Trampoline athletes shine at nationals 

Soane overcomes injury while two other locals may qualify for international event

click to enlarge PHOTO SUBMITTED - FLYING FIVE The Whistler Gymnastics trampoline team excelled at nationals in Lethbridge, Alta. earlier this month.
  • Photo submitted
  • FLYING FIVE The Whistler Gymnastics trampoline team excelled at nationals in Lethbridge, Alta. earlier this month.

Five Whistler Gymnastics trampolinists bounced east for nationals earlier this month, putting up some excellent results.

At the Canadian Championships in Trampoline Gymnastics in Lethbridge, Alta. from July 6 to 8, Gigi Kranjc hit the podium with a third-place finish in Level 6 under-17 double-mini while also taking fourth in trampoline Level 6. Gabby Flynn, meanwhile, took fourth in Level 6 under-17 double-mini and fifth in junior-level trampoline. The duo also combined to take seventh in Level 5 synchronized.

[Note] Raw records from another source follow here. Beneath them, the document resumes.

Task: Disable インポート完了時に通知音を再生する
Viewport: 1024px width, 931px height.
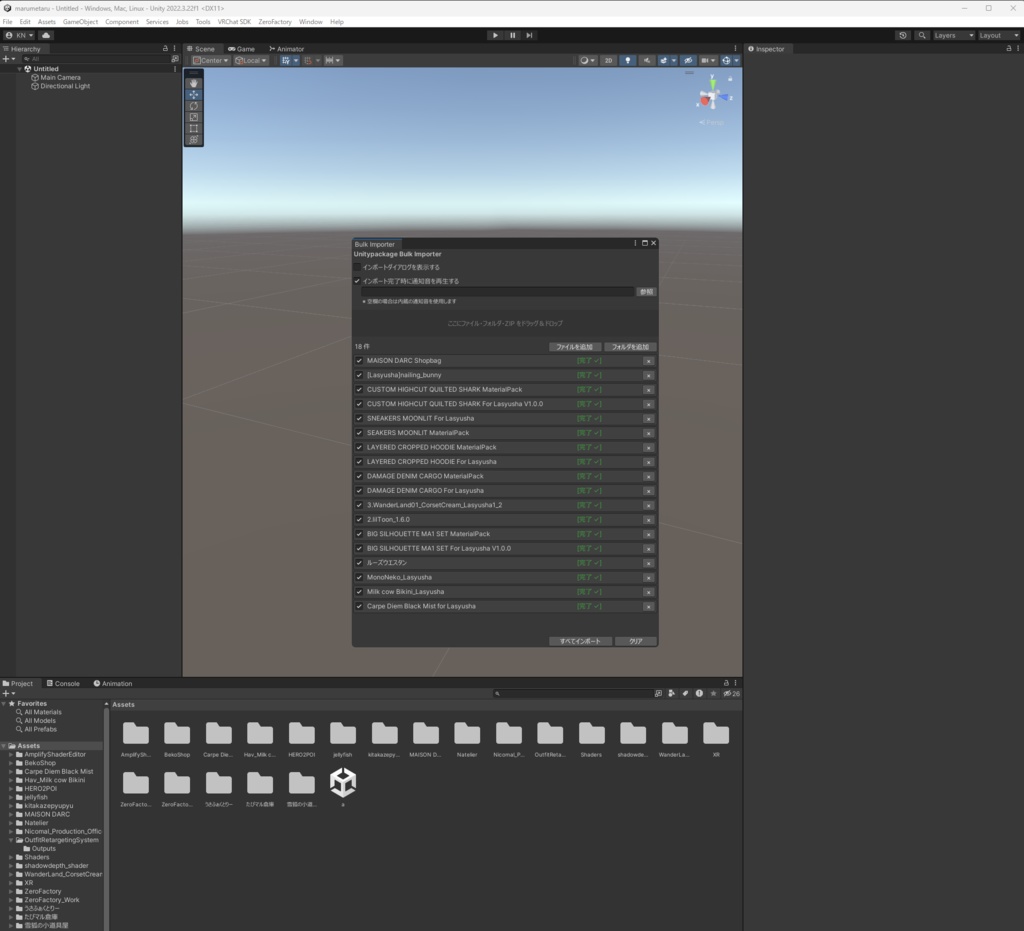Action: click(357, 281)
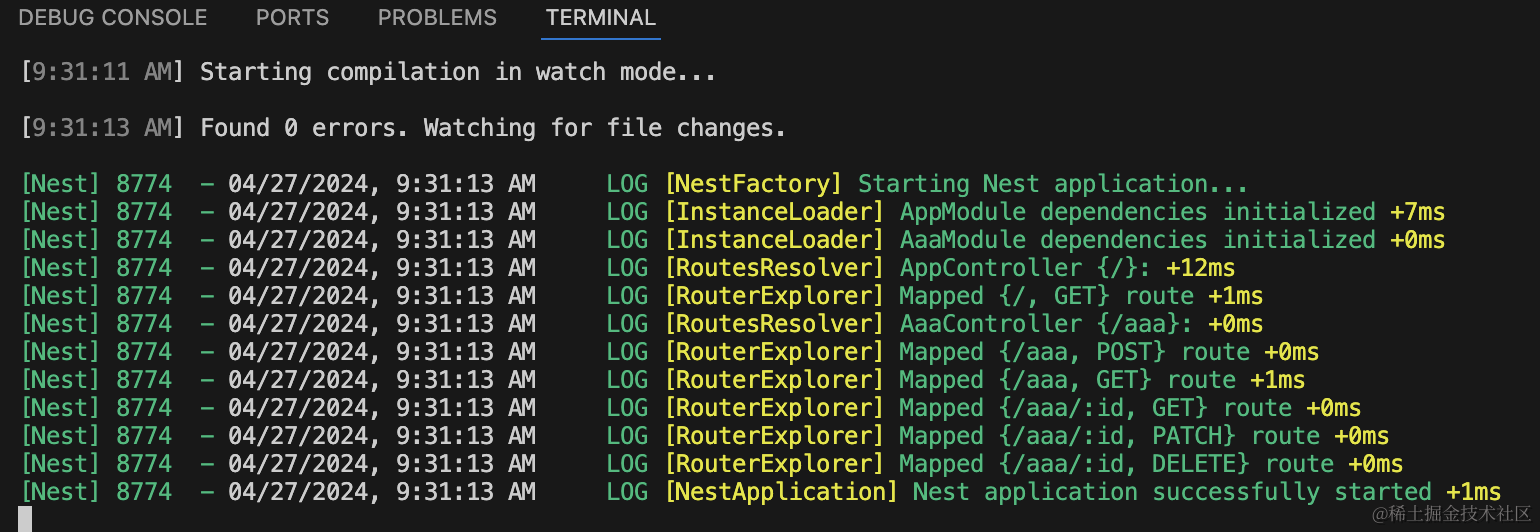
Task: Open the PORTS tab
Action: [292, 18]

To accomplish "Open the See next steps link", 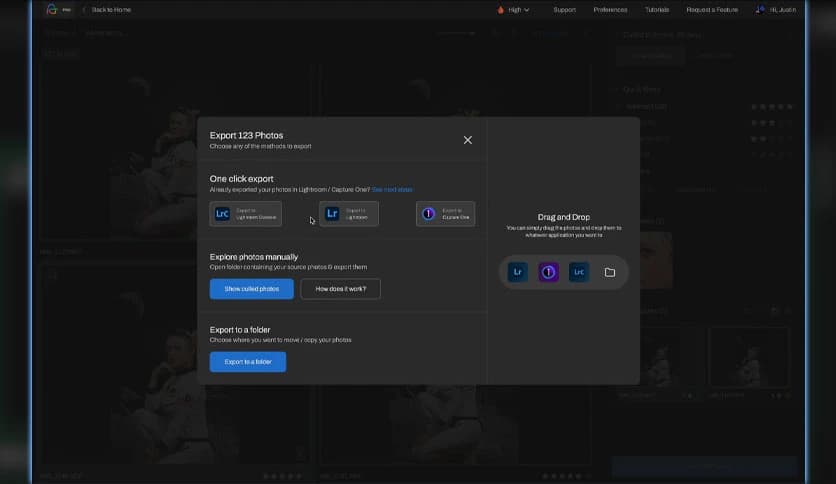I will (392, 189).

Meanwhile, Sydney Lovell-Schmidt was fourth in Level 5 over-17 trampoline and 11th in the Level 5 over-17 double mini. She and Ella Soane took eighth in Level 5 synchronized, while Soane took 12th in Level 5 under-16 trampoline. Lastly, Jett Williams took 10th in the Level 5 under-16 double mini.

Coach Tanya Liquorish was proud of all five competitors.

"They all performed at their highest levels, so that was great," she said. "It's been a long training year, so I was nervous because it was so late in the year."

Kranjc and Flynn both posted scores that make them eligible for a national-level camp for next year's age-group worlds, though with another qualifier set for later this summer, Liquorish expects an official announcement at the end of August.

Soane, meanwhile, was pleased with how she performed, accomplishing the goals she'd set for herself going in.

"My main goal was to complete a new skill I put into my routine. It's called a half-out, which is two front flips and a half twist," she said. "(I wanted to) finish my routine and do as well as I possibly could."

Soane, 13, qualified for nationals in 2017, doing so in her first-ever event at Level 4. She's risen quickly through the ranks, and is now up to competing at Level 5.

"It was my first time competing at a national level, so I was a bit nervous, but it's just like any other level. The tricks got a bit more difficult for me, but I was able to get that," she said. "I had the option to stay in Level 4 and go to Level 5 when I was comfortable, but I thought 'Why not just go to Level 5?'"

Her individual event was complicated by an injury, but she persevered and still managed an impressive result.

"I got to do a little warm-up on the competition tramp, but then I fell off and wound up pulling a muscle in my quad," she said. "They had to get a wheelchair and they wheeled me away. I was a bit scared because I didn't want to not compete because I'd worked so hard to get to nationals."

Soane said organizers made some accommodations and allowed her to compete in a later group in order to allow her roughly two hours of recovery time.

"It was still a bit painful to jump, but after warming up again, it was a lot easier and I didn't really feel much pain after that," she said.

Liquorish was impressed with Soane's resolve.

"She was a trooper. She's amazing, actually, as an athlete," she said. "For her age, she's always been able to pull through difficult situations and think them out."

Soane hopes to make Level 6 next season and when at nationals, has the goal of punching her ticket to age-group worlds.

Liquorish said Whistler Gymnastics' competitive trampoline division is up to 16 athletes and still on track to grow further.

She credited the athletes with helping one another, especially with a wide range of ages in the club.

"I find they're becoming better coaches than I am, so then I know I've done my job well," she said with a chuckle.